1.1 SOCIEDADE MODERNA: A RACIONALIDADE CONDUZINDO O PROCESSO SOCIAL

Embora haja divergências quanto a sua temporalidade, a maioria dos historiadores concorda que a modernidade tenha surgido das grandes revoluções (SZTOMPKA, 1998), ou seja, seria o resultado de um longo processo de revoluções (comercial, científica, cultural, política, industrial, dentre outras). É consenso também que a mesma compreenda, especialmente, a Revolução Francesa, do século XVIII, com seus ideais de igualdade, liberdade e fraternidade, como também as revoluções socialistas dos séculos XIX e XX.

Com a Revolução Francesa, a referência da monarquia começa a perder importância no mundo, que se torna cada vez mais urbano, econômico e gerido por outras formas de relação. A queda das ordens antigas é marcada por processos decisivos na história humana: a morte da divindade e o fim do domínio aristocrático.
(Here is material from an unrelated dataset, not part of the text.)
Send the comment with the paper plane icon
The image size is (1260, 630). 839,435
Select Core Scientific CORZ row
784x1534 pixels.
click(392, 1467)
Silva (1999) destaca que:

Após as supostas trevas que teriam obscurecido o pensamento humano na Idade Média, teria nascido um mundo novo com a pretensão de ser sempre novo, sempre moderno, iluminado pelas luzes inequívocas da razão e amparado na crença da liberdade incondicional do ser humano para reger seu destino. (SILVA, 1999)

Assim, o embrião da sociedade moderna surge a partir de 1450, com a multiplicação das companhias do comércio e com o deslocamento do eixo econômico das cidades italianas para o Atlântico. Esse deslocamento conduz ao descobrimento das Américas e, consequentemente da Amazônia. Nessas grandes expedições, a burguesia mercantil se alia à realeza – da mesma forma que a nobreza se apegou às Cruzadas, mais especificamente no período de 1086-1244, para tentar manter-se rica e poderosa. As mudanças econômicas advindas da Era Moderna trazem a Revolução Comercial e, com esta, os sistemas bancário e monetário, além da acumulação capitalista.

Na Europa, o poder absolutista dos reis se consolida na Inglaterra e na França, países adversários. Mas a economia política defendia o estatismo, os territórios nacionais e seus mercados. Era o poder centralizado comandando nações e estados nacionais; o nacionalismo econômico baseando-se no expansionismo colonialista - o mercantilismo da época. No campo religioso, a reforma protestante luterana começa a enfraquecer a hegemonia católica, valorizando o trabalho e favorecendo a disseminação do capitalismo.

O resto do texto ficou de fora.